# Quantization (physics)

Quantization is to be modified in the theoretical description of a physical system of the step in which results, concepts or methods of classical physics so that quantum physical observations are reproduced correctly on the system. Among other things, by the quantization of many measurable parameters are explained, such as the presence of certain discrete energy values at the excitation levels of an atom.

From 1900 to the beginning of quantum physics, quantization meant essentially that using certain rules according to classical physics, the possible processes and those states were excluded from the that contradicted the observations. This identifies the older quantum theories, among them such as the famous Bohr model of the atom. Werner Heisenberg and Erwin Schrödinger found 1925/26, independently of one another in two ways, as has been held the results of classical mechanics to modify their basic concepts and equations to predict the resulting quantum physical observations correctly. It began the development of modern quantum mechanics. The common basis of these two paths is called the canonical quantization. The canonical quantization can be carried out also for physical fields and was from 1927 to the framework of quantum field theory.

## Development

### Older Quantum Theory (1900 - 1925)

The first rule for quantization was given in 1900 by Max Planck in order to calculate the means of classical statistical physics, the spectrum of thermal radiation can. This time, referred to as quantum hypothesis rule is: The energy exchange between matter and electromagnetic radiation of frequency occurs only in quanta of size, that is, it is quantized. It is the constant of Planck's constant.

The idea that there is a harmonic oscillator, which supplies the electromagnetic field energy or decreases, passes to the statement that he can not be excited with any selectable energy but has only states with discrete equidistant energy levels in the distance.

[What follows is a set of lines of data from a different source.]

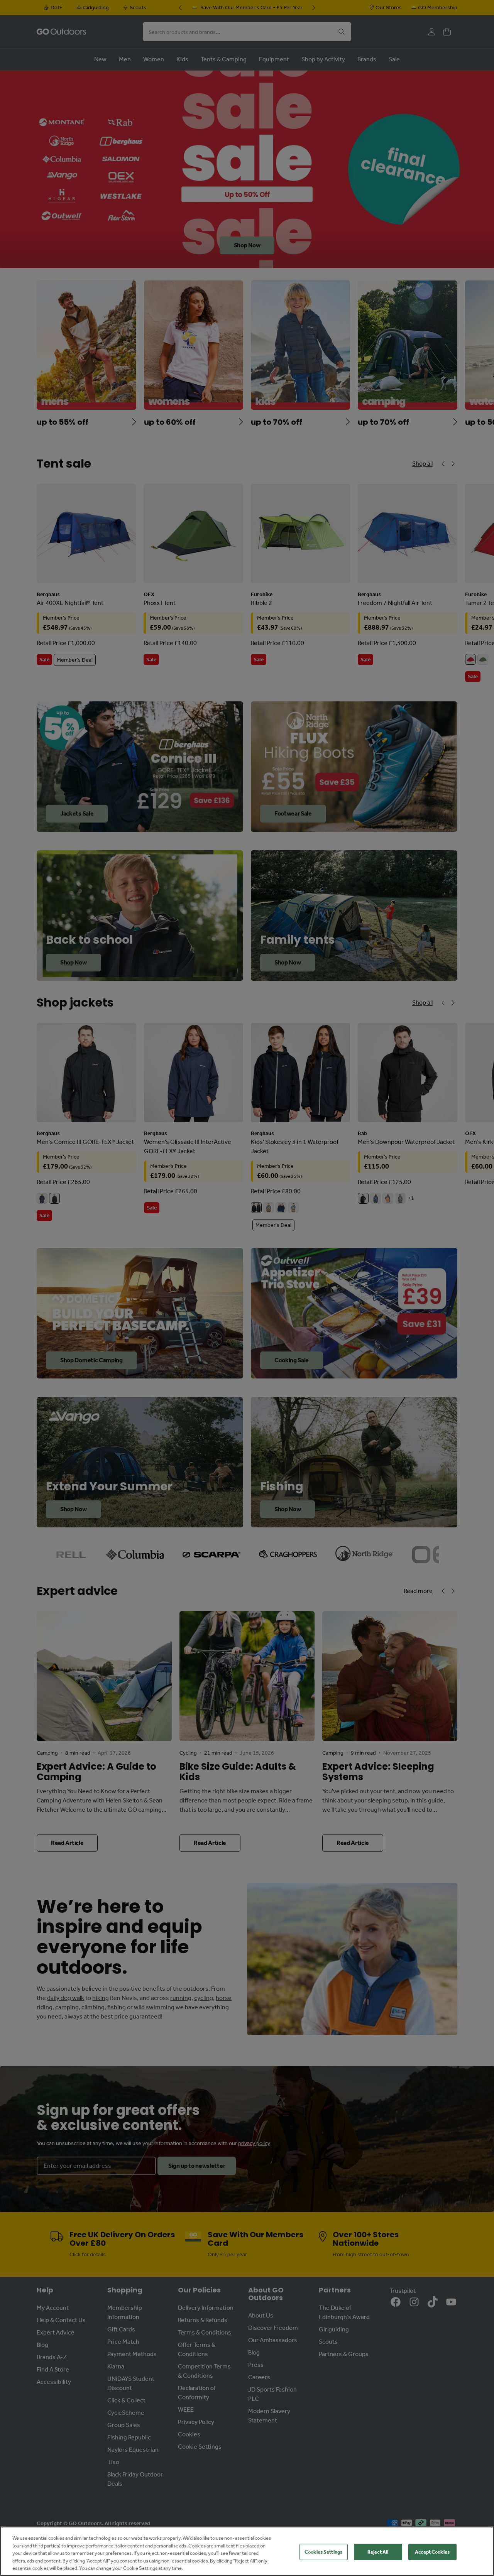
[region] (247, 2551)
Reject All (377, 2552)
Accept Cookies (432, 2552)
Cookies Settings (323, 2552)
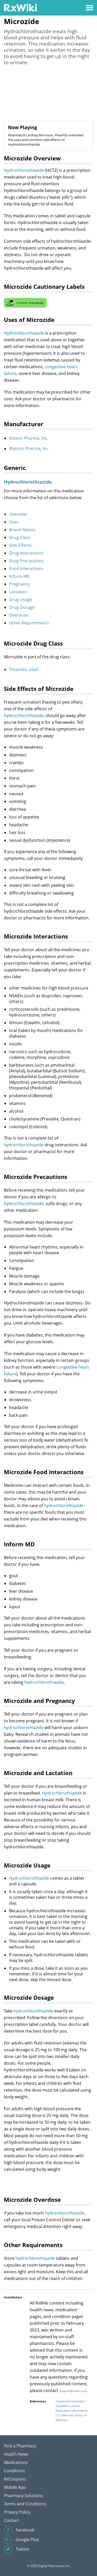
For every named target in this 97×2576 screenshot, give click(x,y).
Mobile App (15, 2487)
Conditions (14, 2471)
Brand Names (22, 530)
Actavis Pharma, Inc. (28, 438)
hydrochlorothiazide (23, 715)
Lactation (18, 592)
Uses (14, 522)
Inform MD (19, 576)
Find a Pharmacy (20, 2446)
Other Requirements (29, 623)
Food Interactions (26, 568)
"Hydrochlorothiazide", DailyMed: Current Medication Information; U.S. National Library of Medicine (72, 2410)
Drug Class (19, 537)
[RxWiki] (20, 7)
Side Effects (20, 545)
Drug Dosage (22, 607)
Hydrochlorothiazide (24, 170)
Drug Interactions (26, 553)
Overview (18, 514)
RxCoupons (15, 2479)
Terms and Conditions (25, 2504)
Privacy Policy (17, 2512)
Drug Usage (20, 599)
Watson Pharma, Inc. (29, 448)
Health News (16, 2454)
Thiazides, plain (24, 669)
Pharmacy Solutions (23, 2495)
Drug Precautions (26, 561)
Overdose (18, 615)
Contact (11, 2520)
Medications (16, 2462)
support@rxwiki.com (73, 2391)
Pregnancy (19, 584)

This selection from the continuum of classically allowed states can be derived from the more general assumption of each condition stressful in the phase space volume of size (per spatial dimension ). Equivalent is the claim which the phase-integral of a state for each coordinate can only integer multiples of accept ( Bohr - Sommerfeld quantum condition ):

This is a ( generalized) spatial coordinate and the corresponding ( canonical ) momentum, in the sense of classical mechanics in their formulation to Hamilton or Lagrange.

### Quantum mechanics (from 1925)

Quantum mechanics modifies the Hamiltonian mechanics to the effect that the position and momentum coordinates no longer numerical values ("c - number" for " classical number) " correspond, but operators ( "q - number" for "quantum number" ). The Hamiltonian becomes the Hamiltonian. Such variables are called observables, their possible values are given by the eigenvalues of the corresponding operator, the distributed continuously or discretely, depending on the operator ( quantized ) can be. The deviations from the results of classical mechanics arise from the fact that these operators do not commute with each other in products. In particular, the Bohr - Sommerfeld quantum condition is obtained as an approximation. The requirement to replace the classical Hamiltonian of the variables that are referred to in the Hamiltonian mechanics as a pair of canonically conjugate coordinates by suitable operators is also called the first canonical quantization or quantization.

### Quantum Electrodynamics ( 1927 )

The quantum electrodynamics is based on the classical field equations (in this case the Maxwell equations ) in Hamiltonian form and quantizes them according to the model of first quantization. From the operators of the field strength and the associated canonical momentum can be formed up and lowering operators that change the energy of the field at a time. This is like the position and momentum operators of the harmonic oscillator, but has here the importance of an increase or decrease of the number of photons, that is, the field quanta of the electromagnetic field. In a sense here so the particle itself becomes a quantum theoretical measurement variable ( observable ) with quantized eigenvalues , which is why the term second quantization is used for the whole process.

### Other quantum field theories (from 1934)

Since not only photons, but all particles can be created and destroyed, they are treated in quantum field theory as a field quantum of their respective fields. If the Hamiltonian (or Lagrangian ) of the field concerned no classical models exist, this is placed at the beginning of the theoretical treatment in the form of an approach. The quantization is performed on the model of quantum electrodynamics by introducing up-and- lowering operators. They are referred to here as creation and annihilation operators. The commutation relations, where they meet are either determined as in quantum electrodynamics ( as commutators ), or with a change of sign as anticommutators. In the first case, the field quanta arise as bosons, in the second case as fermions. This method is referred to as the canonical field quantization.